**What is being asked:**
Format every line of the items below as a Markdown table with the columns "Row" and "Line," numbering each row and omitting blank lines.

**Pointing records for text and elements:**
────────────────────────────────────────

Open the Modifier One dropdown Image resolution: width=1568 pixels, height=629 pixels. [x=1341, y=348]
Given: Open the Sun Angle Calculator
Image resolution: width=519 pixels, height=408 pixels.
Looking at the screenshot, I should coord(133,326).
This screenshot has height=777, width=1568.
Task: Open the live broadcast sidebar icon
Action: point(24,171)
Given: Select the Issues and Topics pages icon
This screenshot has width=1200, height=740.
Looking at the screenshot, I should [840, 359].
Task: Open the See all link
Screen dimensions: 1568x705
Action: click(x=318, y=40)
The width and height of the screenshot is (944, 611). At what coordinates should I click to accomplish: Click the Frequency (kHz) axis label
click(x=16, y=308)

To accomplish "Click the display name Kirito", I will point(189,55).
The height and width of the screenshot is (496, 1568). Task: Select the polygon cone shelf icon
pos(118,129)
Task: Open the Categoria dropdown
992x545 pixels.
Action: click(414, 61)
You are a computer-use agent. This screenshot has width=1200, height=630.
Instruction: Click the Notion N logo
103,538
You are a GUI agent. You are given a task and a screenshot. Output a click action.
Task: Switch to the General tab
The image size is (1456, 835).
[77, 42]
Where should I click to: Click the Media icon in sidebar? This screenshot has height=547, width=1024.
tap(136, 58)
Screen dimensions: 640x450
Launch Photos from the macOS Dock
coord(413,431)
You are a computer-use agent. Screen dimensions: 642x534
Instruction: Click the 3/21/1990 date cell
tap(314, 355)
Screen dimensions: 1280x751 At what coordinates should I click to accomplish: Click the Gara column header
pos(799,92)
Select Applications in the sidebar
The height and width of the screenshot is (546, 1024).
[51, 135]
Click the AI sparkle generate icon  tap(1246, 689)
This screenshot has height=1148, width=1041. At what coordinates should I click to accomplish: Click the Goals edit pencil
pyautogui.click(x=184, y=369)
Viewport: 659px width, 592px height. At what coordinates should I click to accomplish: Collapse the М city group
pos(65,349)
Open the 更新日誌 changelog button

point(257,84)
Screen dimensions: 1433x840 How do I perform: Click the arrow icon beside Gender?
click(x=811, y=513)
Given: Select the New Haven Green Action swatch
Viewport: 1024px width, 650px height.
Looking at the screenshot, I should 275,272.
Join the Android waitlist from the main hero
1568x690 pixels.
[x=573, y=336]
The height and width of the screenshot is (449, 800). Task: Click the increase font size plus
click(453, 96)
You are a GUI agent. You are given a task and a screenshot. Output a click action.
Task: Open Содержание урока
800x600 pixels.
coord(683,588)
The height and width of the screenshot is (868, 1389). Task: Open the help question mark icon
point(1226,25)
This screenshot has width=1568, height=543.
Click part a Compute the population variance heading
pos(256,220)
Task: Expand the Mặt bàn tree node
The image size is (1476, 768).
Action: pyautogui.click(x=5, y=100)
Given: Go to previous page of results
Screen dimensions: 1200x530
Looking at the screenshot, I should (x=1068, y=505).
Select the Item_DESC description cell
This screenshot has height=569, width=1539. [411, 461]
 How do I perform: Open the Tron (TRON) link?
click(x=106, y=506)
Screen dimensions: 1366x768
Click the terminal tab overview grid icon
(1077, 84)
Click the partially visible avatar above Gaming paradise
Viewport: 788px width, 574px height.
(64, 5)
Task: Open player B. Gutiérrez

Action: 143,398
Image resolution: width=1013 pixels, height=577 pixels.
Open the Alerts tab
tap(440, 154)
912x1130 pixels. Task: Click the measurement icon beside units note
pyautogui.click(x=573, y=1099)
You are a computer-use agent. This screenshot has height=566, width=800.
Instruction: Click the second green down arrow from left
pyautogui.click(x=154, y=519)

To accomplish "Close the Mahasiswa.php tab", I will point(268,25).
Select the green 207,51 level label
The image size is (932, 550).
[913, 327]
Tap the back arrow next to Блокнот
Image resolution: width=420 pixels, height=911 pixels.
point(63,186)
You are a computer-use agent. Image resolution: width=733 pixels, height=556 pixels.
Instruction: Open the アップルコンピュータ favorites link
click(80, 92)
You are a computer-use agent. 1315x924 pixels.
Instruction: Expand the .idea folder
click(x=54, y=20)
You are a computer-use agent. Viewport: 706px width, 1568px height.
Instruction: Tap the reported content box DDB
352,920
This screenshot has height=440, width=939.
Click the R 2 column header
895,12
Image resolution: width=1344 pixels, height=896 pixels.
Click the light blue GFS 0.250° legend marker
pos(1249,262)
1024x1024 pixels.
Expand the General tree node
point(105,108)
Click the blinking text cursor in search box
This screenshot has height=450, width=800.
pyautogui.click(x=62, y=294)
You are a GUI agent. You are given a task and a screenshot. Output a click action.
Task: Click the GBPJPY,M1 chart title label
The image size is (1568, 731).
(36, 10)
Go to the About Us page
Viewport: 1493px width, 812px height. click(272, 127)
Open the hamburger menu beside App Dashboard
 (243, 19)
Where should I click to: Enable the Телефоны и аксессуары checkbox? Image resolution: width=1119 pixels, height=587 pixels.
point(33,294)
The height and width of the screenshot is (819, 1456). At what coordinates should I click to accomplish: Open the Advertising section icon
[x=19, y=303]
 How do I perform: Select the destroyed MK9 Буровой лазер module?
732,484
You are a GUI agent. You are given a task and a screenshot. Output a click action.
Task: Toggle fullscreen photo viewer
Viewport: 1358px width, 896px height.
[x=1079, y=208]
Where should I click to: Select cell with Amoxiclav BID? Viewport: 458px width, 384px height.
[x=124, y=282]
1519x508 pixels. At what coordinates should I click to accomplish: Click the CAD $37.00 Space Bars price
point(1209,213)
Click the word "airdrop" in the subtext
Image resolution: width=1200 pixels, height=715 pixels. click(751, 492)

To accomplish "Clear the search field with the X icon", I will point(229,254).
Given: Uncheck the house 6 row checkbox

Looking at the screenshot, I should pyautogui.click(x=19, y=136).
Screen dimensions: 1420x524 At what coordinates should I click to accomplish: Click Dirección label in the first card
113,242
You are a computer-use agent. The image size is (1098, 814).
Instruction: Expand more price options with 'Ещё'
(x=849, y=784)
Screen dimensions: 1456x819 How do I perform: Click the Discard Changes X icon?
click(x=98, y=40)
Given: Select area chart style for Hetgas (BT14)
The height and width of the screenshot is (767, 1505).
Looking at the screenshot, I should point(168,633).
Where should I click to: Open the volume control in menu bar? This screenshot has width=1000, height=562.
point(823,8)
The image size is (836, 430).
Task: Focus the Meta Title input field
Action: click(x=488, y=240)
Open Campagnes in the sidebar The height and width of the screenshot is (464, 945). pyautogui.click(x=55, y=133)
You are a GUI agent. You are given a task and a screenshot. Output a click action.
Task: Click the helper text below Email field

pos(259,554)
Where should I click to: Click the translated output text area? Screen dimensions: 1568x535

────────────────────────────────────────

**Finished exercise:**
| Row | Line |
|---|---|
| 1 | Open the Modifier One dropdown Image resolution: width=1568 pixels, height=629 pixels. [x=1341, y=348] |
| 2 | Given: Open the Sun Angle Calculator |
| 3 | Image resolution: width=519 pixels, height=408 pixels. |
| 4 | Looking at the screenshot, I should coord(133,326). |
| 5 | This screenshot has height=777, width=1568. |
| 6 | Task: Open the live broadcast sidebar icon |
| 7 | Action: point(24,171) |
| 8 | Given: Select the Issues and Topics pages icon |
| 9 | This screenshot has width=1200, height=740. |
| 10 | Looking at the screenshot, I should [840, 359]. |
| 11 | Task: Open the See all link |
| 12 | Screen dimensions: 1568x705 |
| 13 | Action: click(x=318, y=40) |
| 14 | The width and height of the screenshot is (944, 611). At what coordinates should I click to accomplish: Click the Frequency (kHz) axis label |
| 15 | click(x=16, y=308) |
| 16 | To accomplish "Click the display name Kirito", I will point(189,55). |
| 17 | The height and width of the screenshot is (496, 1568). Task: Select the polygon cone shelf icon |
| 18 | pos(118,129) |
| 19 | Task: Open the Categoria dropdown |
| 20 | 992x545 pixels. |
| 21 | Action: click(414, 61) |
| 22 | You are a computer-use agent. This screenshot has width=1200, height=630. |
| 23 | Instruction: Click the Notion N logo |
| 24 | 103,538 |
| 25 | You are a GUI agent. You are given a task and a screenshot. Output a click action. |
| 26 | Task: Switch to the General tab |
| 27 | The image size is (1456, 835). |
| 28 | [77, 42] |
| 29 | Where should I click to: Click the Media icon in sidebar? This screenshot has height=547, width=1024. |
| 30 | tap(136, 58) |
| 31 | Screen dimensions: 640x450 |
| 32 | Launch Photos from the macOS Dock |
| 33 | coord(413,431) |
| 34 | You are a computer-use agent. Screen dimensions: 642x534 |
| 35 | Instruction: Click the 3/21/1990 date cell |
| 36 | tap(314, 355) |
| 37 | Screen dimensions: 1280x751 At what coordinates should I click to accomplish: Click the Gara column header |
| 38 | pos(799,92) |
| 39 | Select Applications in the sidebar |
| 40 | The height and width of the screenshot is (546, 1024). |
| 41 | [51, 135] |
| 42 | Click the AI sparkle generate icon  tap(1246, 689) |
| 43 | This screenshot has height=1148, width=1041. At what coordinates should I click to accomplish: Click the Goals edit pencil |
| 44 | pyautogui.click(x=184, y=369) |
| 45 | Viewport: 659px width, 592px height. At what coordinates should I click to accomplish: Collapse the М city group |
| 46 | pos(65,349) |
| 47 | Open the 更新日誌 changelog button |
| 48 | point(257,84) |
| 49 | Screen dimensions: 1433x840 How do I perform: Click the arrow icon beside Gender? |
| 50 | click(x=811, y=513) |
| 51 | Given: Select the New Haven Green Action swatch |
| 52 | Viewport: 1024px width, 650px height. |
| 53 | Looking at the screenshot, I should 275,272. |
| 54 | Join the Android waitlist from the main hero |
| 55 | 1568x690 pixels. |
| 56 | [x=573, y=336] |
| 57 | The height and width of the screenshot is (449, 800). Task: Click the increase font size plus |
| 58 | click(453, 96) |
| 59 | You are a GUI agent. You are given a task and a screenshot. Output a click action. |
| 60 | Task: Open Содержание урока |
| 61 | 800x600 pixels. |
| 62 | coord(683,588) |
| 63 | The height and width of the screenshot is (868, 1389). Task: Open the help question mark icon |
| 64 | point(1226,25) |
| 65 | This screenshot has width=1568, height=543. |
| 66 | Click part a Compute the population variance heading |
| 67 | pos(256,220) |
| 68 | Task: Expand the Mặt bàn tree node |
| 69 | The image size is (1476, 768). |
| 70 | Action: pyautogui.click(x=5, y=100) |
| 71 | Given: Go to previous page of results |
| 72 | Screen dimensions: 1200x530 |
| 73 | Looking at the screenshot, I should (x=1068, y=505). |
| 74 | Select the Item_DESC description cell |
| 75 | This screenshot has height=569, width=1539. [411, 461] |
| 76 |  How do I perform: Open the Tron (TRON) link? |
| 77 | click(x=106, y=506) |
| 78 | Screen dimensions: 1366x768 |
| 79 | Click the terminal tab overview grid icon |
| 80 | (1077, 84) |
| 81 | Click the partially visible avatar above Gaming paradise |
| 82 | Viewport: 788px width, 574px height. |
| 83 | (64, 5) |
| 84 | Task: Open player B. Gutiérrez |
| 85 | Action: 143,398 |
| 86 | Image resolution: width=1013 pixels, height=577 pixels. |
| 87 | Open the Alerts tab |
| 88 | tap(440, 154) |
| 89 | 912x1130 pixels. Task: Click the measurement icon beside units note |
| 90 | pyautogui.click(x=573, y=1099) |
| 91 | You are a computer-use agent. This screenshot has height=566, width=800. |
| 92 | Instruction: Click the second green down arrow from left |
| 93 | pyautogui.click(x=154, y=519) |
| 94 | To accomplish "Close the Mahasiswa.php tab", I will point(268,25). |
| 95 | Select the green 207,51 level label |
| 96 | The image size is (932, 550). |
| 97 | [913, 327] |
| 98 | Tap the back arrow next to Блокнот |
| 99 | Image resolution: width=420 pixels, height=911 pixels. |
| 100 | point(63,186) |
| 101 | You are a computer-use agent. Image resolution: width=733 pixels, height=556 pixels. |
| 102 | Instruction: Open the アップルコンピュータ favorites link |
| 103 | click(80, 92) |
| 104 | You are a computer-use agent. 1315x924 pixels. |
| 105 | Instruction: Expand the .idea folder |
| 106 | click(x=54, y=20) |
| 107 | You are a computer-use agent. Viewport: 706px width, 1568px height. |
| 108 | Instruction: Tap the reported content box DDB |
| 109 | 352,920 |
| 110 | This screenshot has height=440, width=939. |
| 111 | Click the R 2 column header |
| 112 | 895,12 |
| 113 | Image resolution: width=1344 pixels, height=896 pixels. |
| 114 | Click the light blue GFS 0.250° legend marker |
| 115 | pos(1249,262) |
| 116 | 1024x1024 pixels. |
| 117 | Expand the General tree node |
| 118 | point(105,108) |
| 119 | Click the blinking text cursor in search box |
| 120 | This screenshot has height=450, width=800. |
| 121 | pyautogui.click(x=62, y=294) |
| 122 | You are a GUI agent. You are given a task and a screenshot. Output a click action. |
| 123 | Task: Click the GBPJPY,M1 chart title label |
| 124 | The image size is (1568, 731). |
| 125 | (36, 10) |
| 126 | Go to the About Us page |
| 127 | Viewport: 1493px width, 812px height. click(272, 127) |
| 128 | Open the hamburger menu beside App Dashboard |
| 129 |  (243, 19) |
| 130 | Where should I click to: Enable the Телефоны и аксессуары checkbox? Image resolution: width=1119 pixels, height=587 pixels. |
| 131 | point(33,294) |
| 132 | The height and width of the screenshot is (819, 1456). At what coordinates should I click to accomplish: Open the Advertising section icon |
| 133 | [x=19, y=303] |
| 134 |  How do I perform: Select the destroyed MK9 Буровой лазер module? |
| 135 | 732,484 |
| 136 | You are a GUI agent. You are given a task and a screenshot. Output a click action. |
| 137 | Task: Toggle fullscreen photo viewer |
| 138 | Viewport: 1358px width, 896px height. |
| 139 | [x=1079, y=208] |
| 140 | Where should I click to: Select cell with Amoxiclav BID? Viewport: 458px width, 384px height. |
| 141 | [x=124, y=282] |
| 142 | 1519x508 pixels. At what coordinates should I click to accomplish: Click the CAD $37.00 Space Bars price |
| 143 | point(1209,213) |
| 144 | Click the word "airdrop" in the subtext |
| 145 | Image resolution: width=1200 pixels, height=715 pixels. click(751, 492) |
| 146 | To accomplish "Clear the search field with the X icon", I will point(229,254). |
| 147 | Given: Uncheck the house 6 row checkbox |
| 148 | Looking at the screenshot, I should pyautogui.click(x=19, y=136). |
| 149 | Screen dimensions: 1420x524 At what coordinates should I click to accomplish: Click Dirección label in the first card |
| 150 | 113,242 |
| 151 | You are a computer-use agent. The image size is (1098, 814). |
| 152 | Instruction: Expand more price options with 'Ещё' |
| 153 | (x=849, y=784) |
| 154 | Screen dimensions: 1456x819 How do I perform: Click the Discard Changes X icon? |
| 155 | click(x=98, y=40) |
| 156 | Given: Select area chart style for Hetgas (BT14) |
| 157 | The height and width of the screenshot is (767, 1505). |
| 158 | Looking at the screenshot, I should point(168,633). |
| 159 | Where should I click to: Open the volume control in menu bar? This screenshot has width=1000, height=562. |
| 160 | point(823,8) |
| 161 | The image size is (836, 430). |
| 162 | Task: Focus the Meta Title input field |
| 163 | Action: click(x=488, y=240) |
| 164 | Open Campagnes in the sidebar The height and width of the screenshot is (464, 945). pyautogui.click(x=55, y=133) |
| 165 | You are a GUI agent. You are given a task and a screenshot. Output a click action. |
| 166 | Task: Click the helper text below Email field |
| 167 | pos(259,554) |
| 168 | Where should I click to: Click the translated output text area? Screen dimensions: 1568x535 |